• **To do**
Return all entries precisely as they stand, without the images.

• **Task inputs**
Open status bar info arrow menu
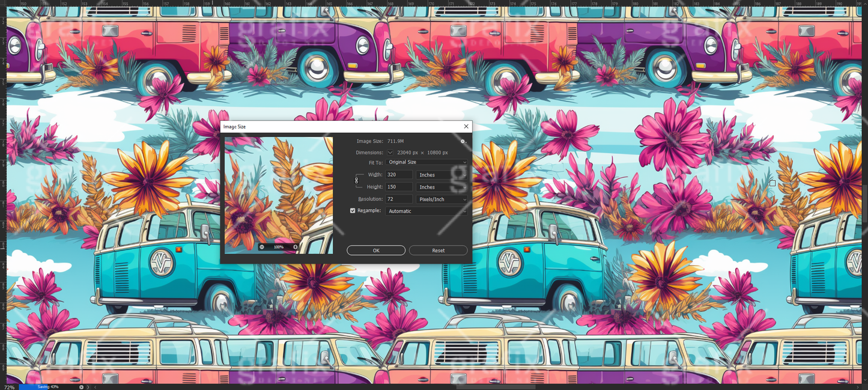The image size is (868, 390). 88,387
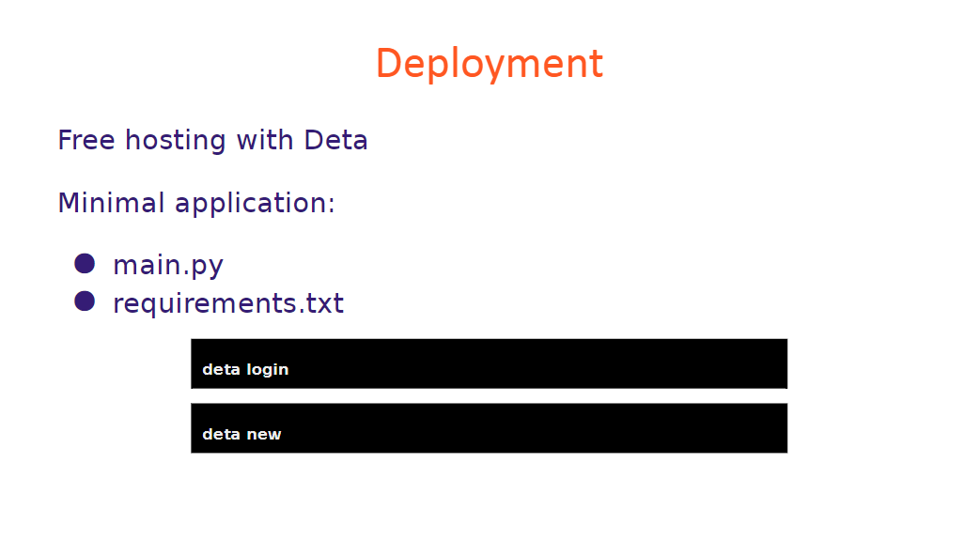Click the word login in first code block
The width and height of the screenshot is (980, 540).
pos(267,370)
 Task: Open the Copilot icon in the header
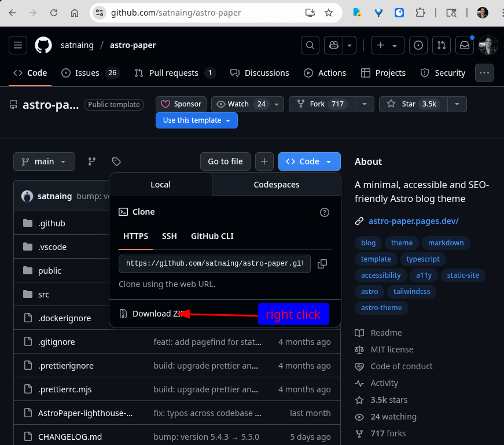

• **The completed task**
Open status bar info arrow menu
The image size is (868, 390). 88,387
Click the word login in first code block
The width and height of the screenshot is (980, 540).
pos(267,370)
 Task: Open the Copilot icon in the header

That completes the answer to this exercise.